It all goes back to a Supreme Court ruling (Paul v. Virginia) just after the Civil War that said insurance was not interstate commerce. The ruling said that because the Constitution only provided for federal regulation of interstate commerce, insurance was not subject to federal control but was left to the separate states. The states recognized they needed consistency in how they interacted with insurers, so in 1871 the states formed the National Association of Insurance Commissioners to promote uniformity; the NAIC predates the other regulators by half a century.

The arrangement remained in place during the financial boom times and panics that developed over the next 70 years. During the federalization of the economy that occurred during World War II, the Court changed its mind and said insurance was subject to federal intervention, but before this could happen, Congress passed the McCarran-Ferguson Act, which left insurance regulation in the hands of the states, and this is where it sits today.

The state regulators have done much to improve the insurance landscape by requiring insurers to increase their reserves, reduce their risks and protect their capital. Every state has a guaranty fund providing an important safeguard for consumers if a carrier should go under.
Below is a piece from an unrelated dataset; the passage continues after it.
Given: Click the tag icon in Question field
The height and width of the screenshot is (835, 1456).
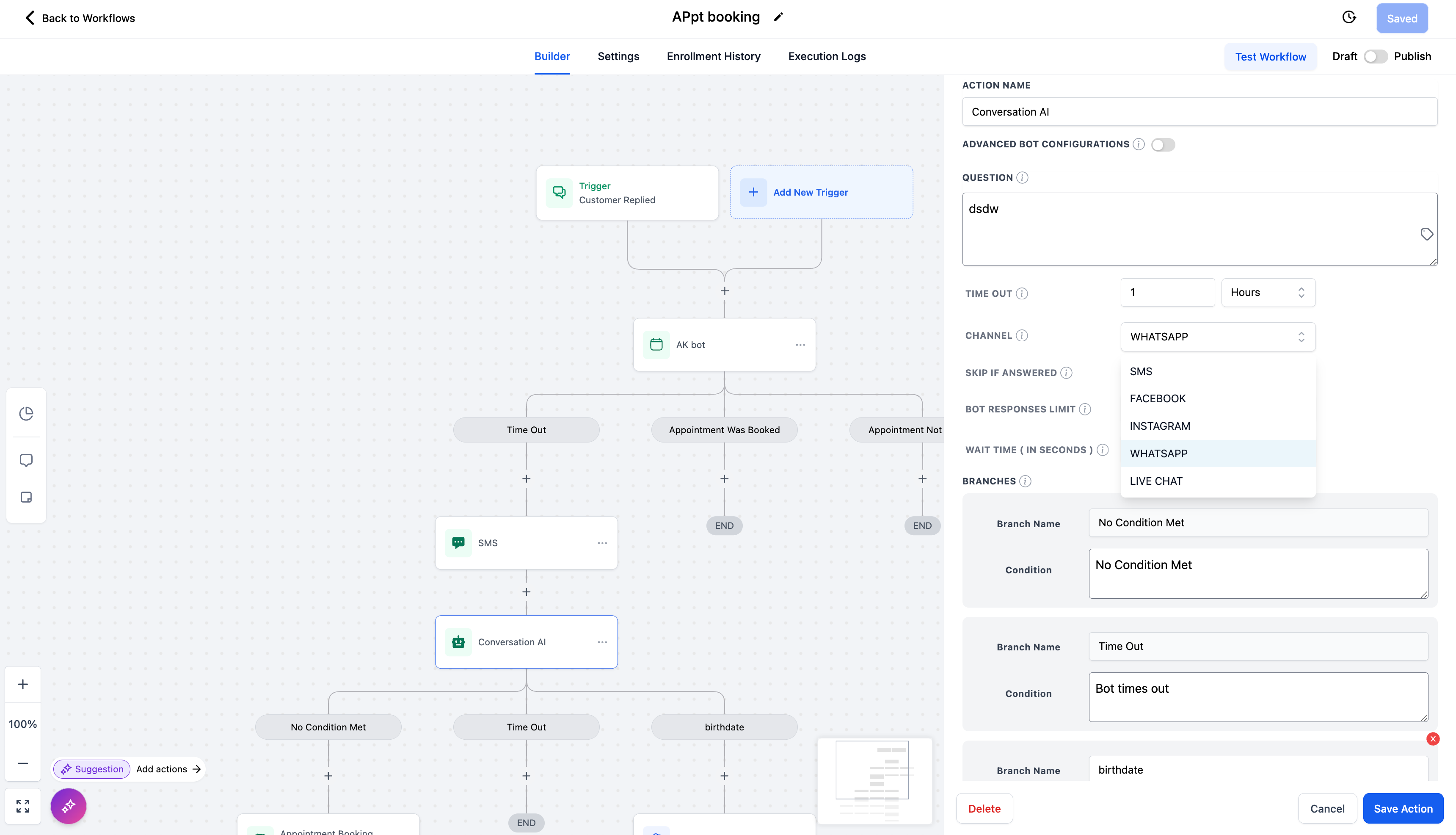Looking at the screenshot, I should coord(1426,234).
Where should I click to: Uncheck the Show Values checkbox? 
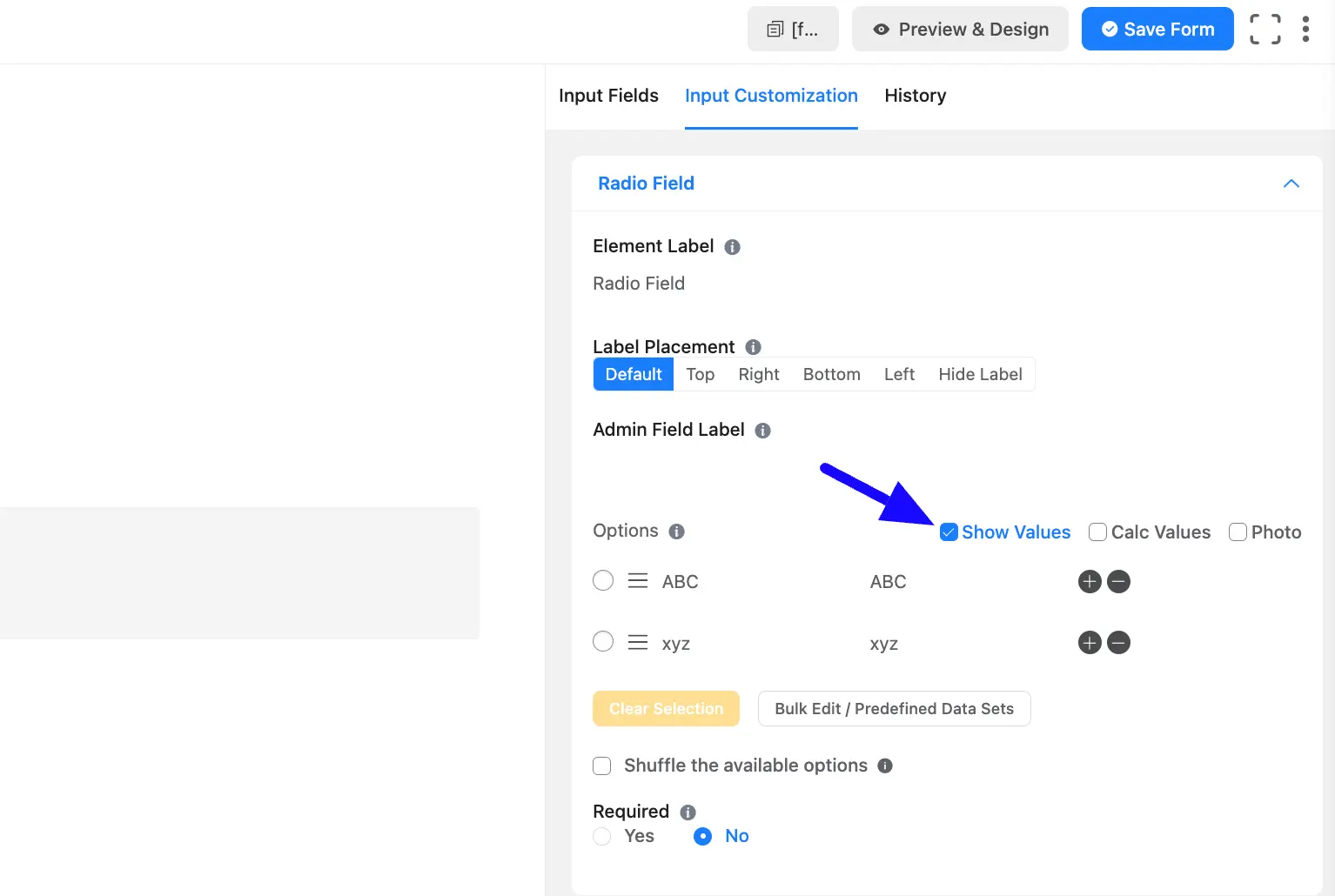coord(949,532)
And every state works to ensure that consumers are treated fairly by carriers and agents. But there are those who question whether the states’ patchwork quilt of insurance regulation is the correct approach for the demands of the new century.

A survey a few years ago found insurers felt twice as strongly as insurance regulators that the current regulatory system was too time-consuming, too diverse and too politically motivated. Insurers were saying the state system results in duplication of costs without providing additional benefit to consumers.

In reaction to these concerns, a proposal for optional federal chartering of insurance companies was introduced by Senators John Sununu and Tim Johnson last summer (Senate Bill 2509, The National Insurance Act of 2006). The belief is that allowing insurers to select federal chartering would modernize the regulatory scene, create a stronger guaranty fund system, and provide parity between banks, broker/dealers and insurers.

In response, the states are moving toward addressing many of these concerns. As an example, the “Interstate Insurance Product Regulation Compact” has now been endorsed by more than half the states and is designed to provide uniform national product standards and regulatory efficiency.

Regardless of whether the industry continues on a state course or selects a federal charter, a more standardized regulatory system is needed. At the close of last year, the Federal Reserve said insurance company assets totaled $5.6 trillion, and that is too much money to be stuffed under a quilt.